Composite Methods in Quantum Chemistry

September 22, 2023

“A cord of three strands is not easily broken.”

—Ecclesiastes 4:12

Abu Simbel relief of Ramesses II shooting a composite bow at the Battle of Kadesh.

Computational chemistry, like all attempts to simulate reality, is defined by tradeoffs. Reality is far too complex to simulate perfectly, and so scientists have developed a plethora of approximations, each of which reduces both the cost (i.e. time) and the accuracy of the simulation. The responsibility of the practitioner is to choose an appropriate method for the task at hand, one which best balances speed and accuracy (or to admit that no suitable combination exists).

This situation can naturally be framed in terms of Pareto optimality: there’s some “frontier” of speed/accuracy combinations which are at the limit of what’s possible, and then there are suboptimal combinations which are inefficient. Here’s a nice plot illustrating exactly that, from Dakota Folmsbee and Geoff Hutchinson (ref):

The y axis represents R2 among different (relative) conformer energies, and the x axis is a log scale of computational time. The pattern shown here—exponential increases in time for linear increases in accuracy—is pretty common, unfortunately.

In this figure, the top left corner is the goal—perfect accuracy in no time at all—and the bottom right corner is the opposite. The diagonal line represents the Pareto frontier, and we can see that different levels of theory put you at different places along the frontier. Ab initio methods (DFT, MP2, coupled cluster) are slow but accurate, while force fields are fast but inaccurate, and semiempirical methods and ML methods are somewhere in the middle. (It’s interesting to observe that some ML methods are quite far from the optimal frontier, but I suppose that’s only to be expected from such a new field.)

| Problem 1 |
Answer each question from the passage on composite methods in quantum chemistry.
(a) What does the y axis of the plot show?
(b) What two things does each approximation reduce?
(c) Which methods are described as slow but accurate?
| Problem 2 |
Summarize the passage on composite methods in quantum chemistry in two sentences.
| Problem 3 |
According to the passage on composite methods in quantum chemistry, why have scientists developed so many approximations? Answer in one or two sentences.
The lines placed after the text play no part in this work.

| Data segment |
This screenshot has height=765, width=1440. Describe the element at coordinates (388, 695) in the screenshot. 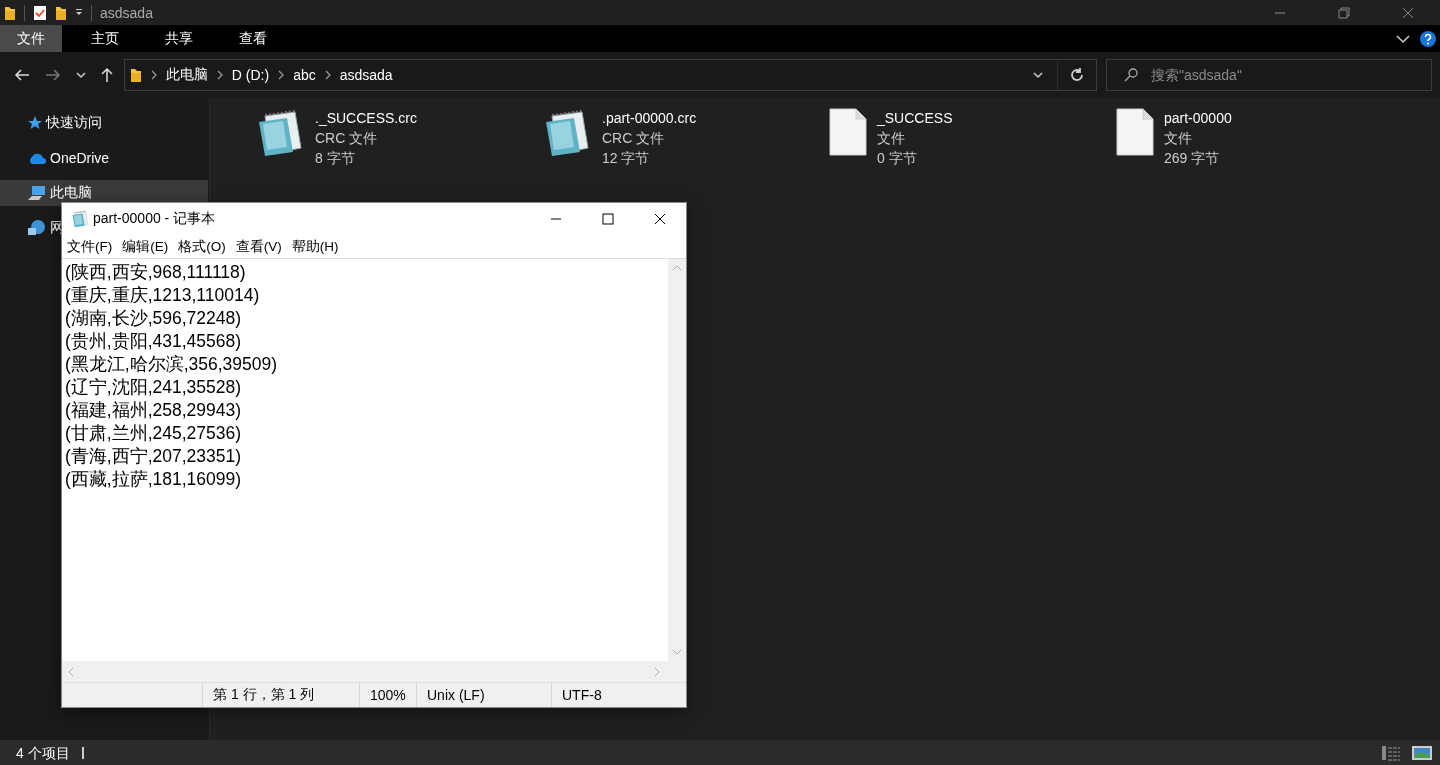

I see `status-text: 100%` at that location.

| Task result 1 |
(a) It shows R2 among different (relative) conformer energies.
(b) Each approximation reduces both the cost (that is, the time) and the accuracy of the simulation.
(c) Ab initio methods such as DFT, MP2, and coupled cluster are slow but accurate.

| Task result 2 |
Computational chemistry is defined by tradeoffs: its many approximations each reduce both the time and the accuracy of a simulation, so practitioners must choose a method that best balances speed and accuracy. These options can be framed as a Pareto frontier, along which ab initio methods are slow but accurate, force fields are fast but inaccurate, and semiempirical and ML methods fall in between.

| Task result 3 |
Scientists have developed so many approximations because reality is far too complex to simulate perfectly. Each approximation reduces both the time and the accuracy of the simulation.